▶ [Quoted passage]

___

Aquaculture and Florfenicol Resistance in Salmonella enterica Serovar Typhimurium DT104

Felipe C Cabello 1,
PMCID: PMC2671426  PMID: 19331756

To the Editor

In a letter recently published in Emerging Infectious Diseases, Smith (1) discussed evidence that he mistakenly believes to undermine the hypothesis that the florfenicol resistance gene present in some isolates of the epidemic Salmonella enterica serovar Typhimurium DT104 strain originated from a florfenicol resistance plasmid present in Vibrio damsela (Pasteurella piscicida) that infected fish farms in Japan in the 1990s (2). Smith correctly states that the florfenicol resistance gene was present in S. enterica serovar Typhimurium DT104 strains isolated in the United States in 1985, before the gene was documented in V. damsela in Japan (1,3). He is also correct in noting that this particular florfenicol resistance gene was detected in a plasmid in Klebsiella pneumoniae in France in 1969 (1,4).

___

▶ [Requirement A] Please set down the stretch of the letter on florfenicol resistance from "In a letter" through "in 1969 (1,4).", word for word.
▶ [Requirement B]
Answer these questions from the letter on florfenicol resistance:
(i) In what year were the U.S. DT104 strains carrying the florfenicol resistance gene isolated?
(ii) In which bacterium and which country was this gene detected in a plasmid in 1969?
(iii) In which country and decade did Vibrio damsela infect fish farms?
The records aren't needed for anything here.

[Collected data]
___

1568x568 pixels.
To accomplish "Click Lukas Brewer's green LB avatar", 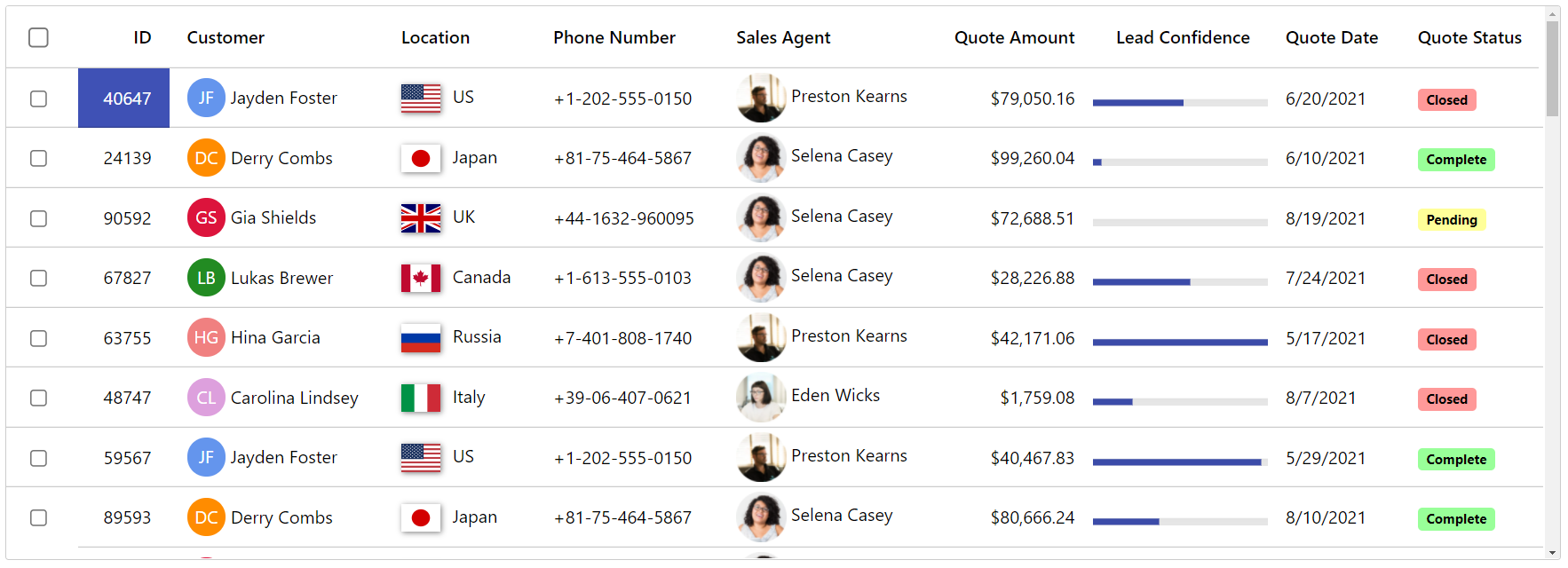I will click(206, 278).
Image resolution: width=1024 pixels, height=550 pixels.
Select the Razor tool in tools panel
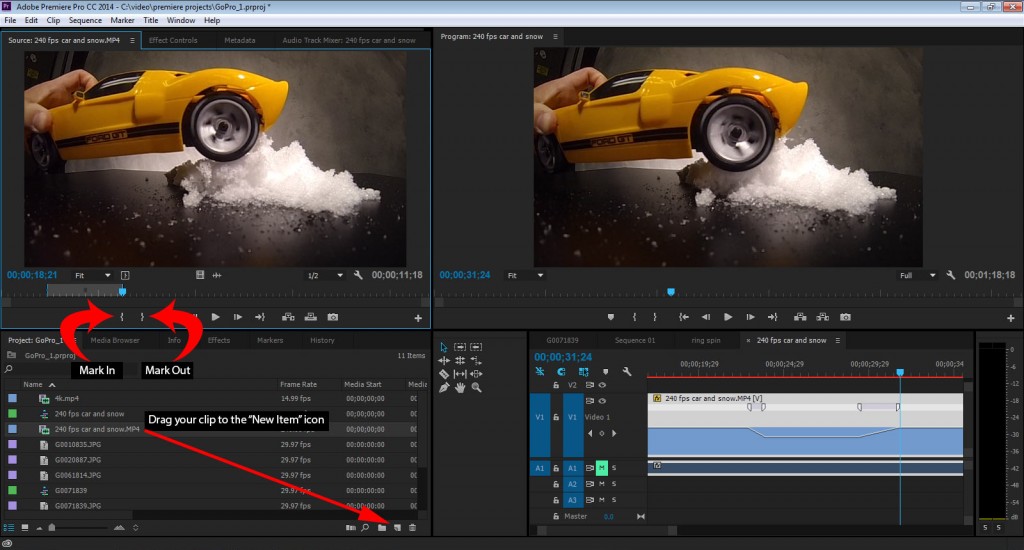pos(443,374)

___

▶ [Written answer A]
In a letter recently published in Emerging Infectious Diseases, Smith (1) discussed evidence that he mistakenly believes to undermine the hypothesis that the florfenicol resistance gene present in some isolates of the epidemic Salmonella enterica serovar Typhimurium DT104 strain originated from a florfenicol resistance plasmid present in Vibrio damsela (Pasteurella piscicida) that infected fish farms in Japan in the 1990s (2). Smith correctly states that the florfenicol resistance gene was present in S. enterica serovar Typhimurium DT104 strains isolated in the United States in 1985, before the gene was documented in V. damsela in Japan (1,3). He is also correct in noting that this particular florfenicol resistance gene was detected in a plasmid in Klebsiella pneumoniae in France in 1969 (1,4).

▶ [Written answer B]
(i) 1985
(ii) Klebsiella pneumoniae, in France
(iii) Japan, in the 1990s